#### WORK ORDER:
Pictures do not belong in the copy. Write out exactly the lines from the one containing "You are a computer-use" through the end of the data.

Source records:
BEGIN

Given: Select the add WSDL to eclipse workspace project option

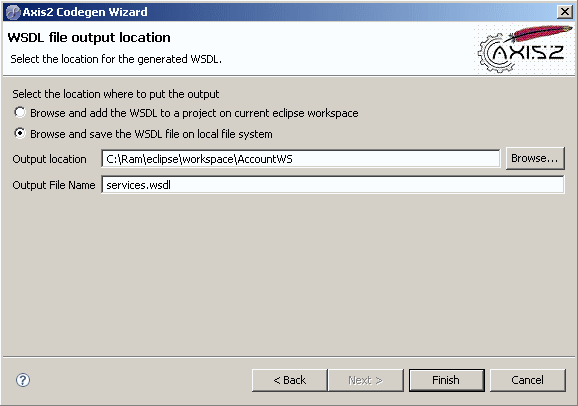Looking at the screenshot, I should point(20,112).
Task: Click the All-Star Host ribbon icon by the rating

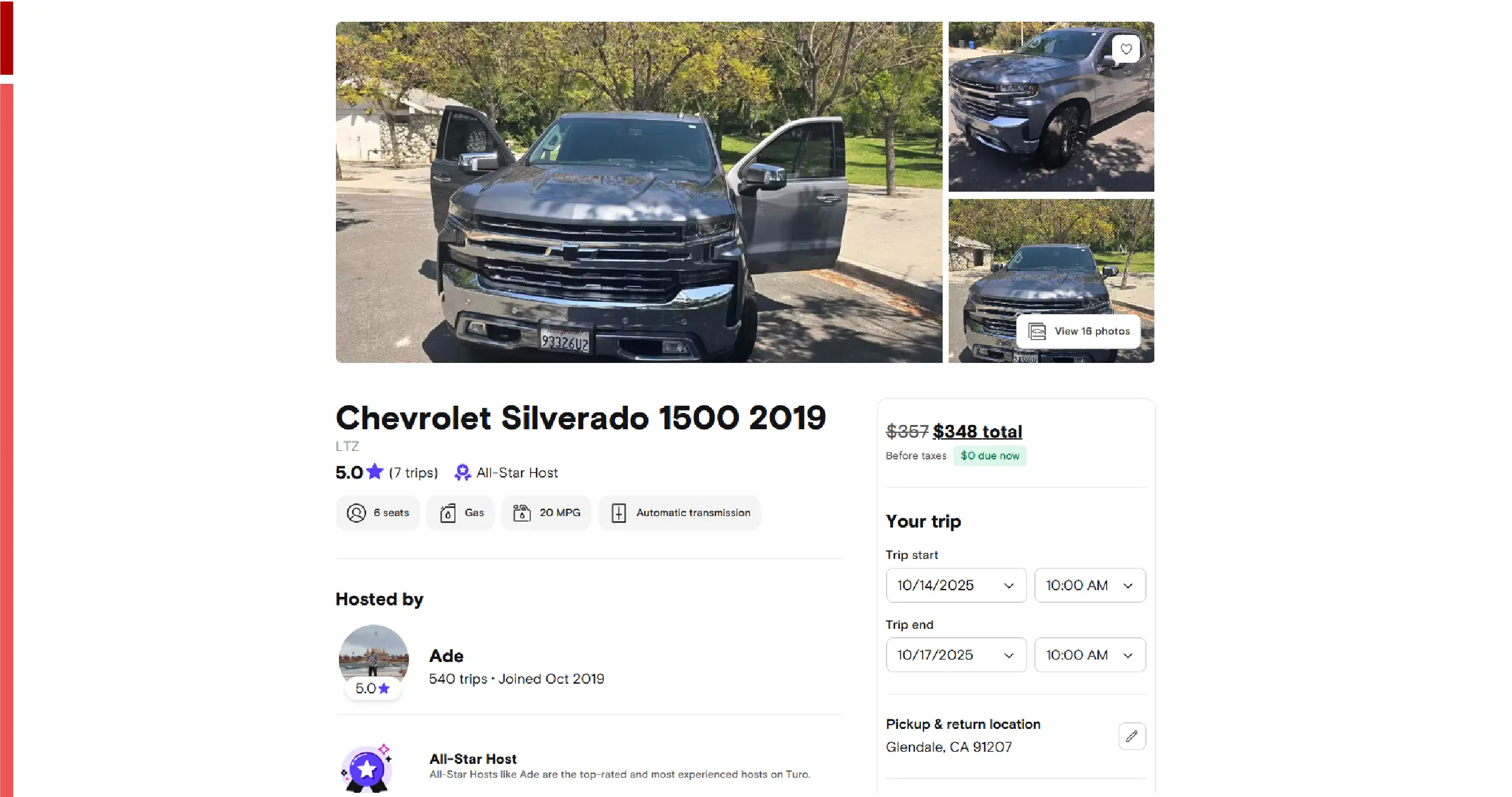Action: (x=462, y=473)
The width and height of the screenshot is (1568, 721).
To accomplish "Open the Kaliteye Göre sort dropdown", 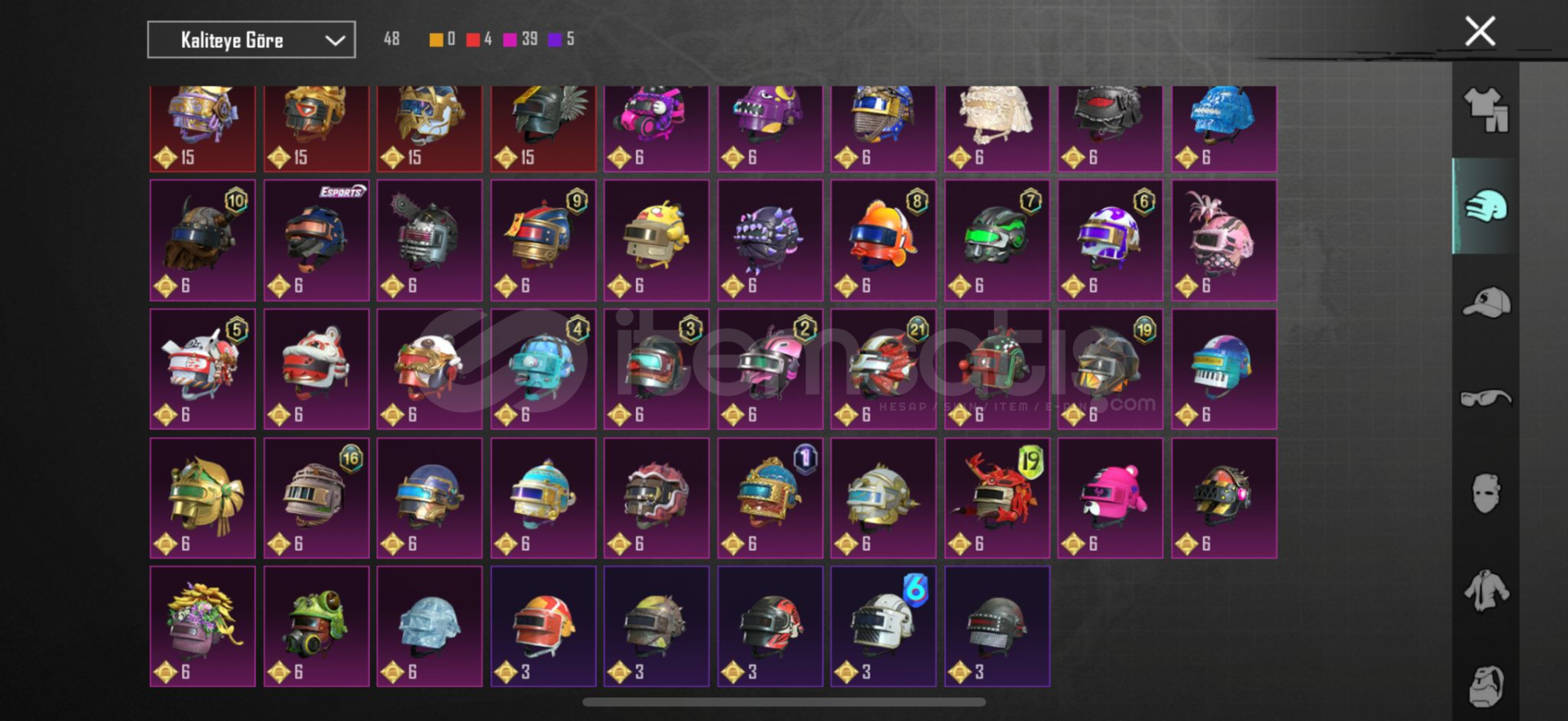I will 252,39.
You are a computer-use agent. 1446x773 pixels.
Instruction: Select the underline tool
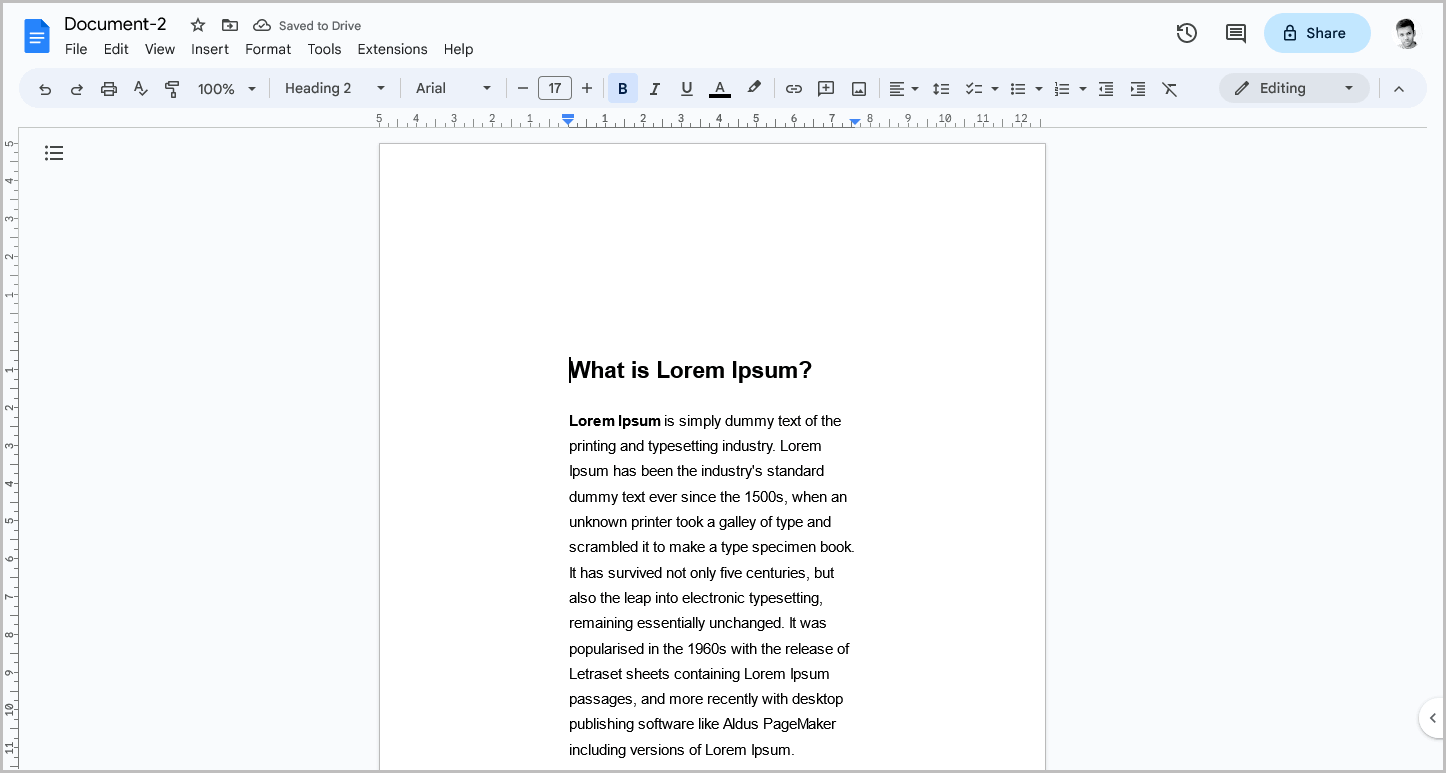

END

#### REPLY TO THE EXERCISE:
You are a computer-use agent. 1446x773 pixels.
Instruction: Select the underline tool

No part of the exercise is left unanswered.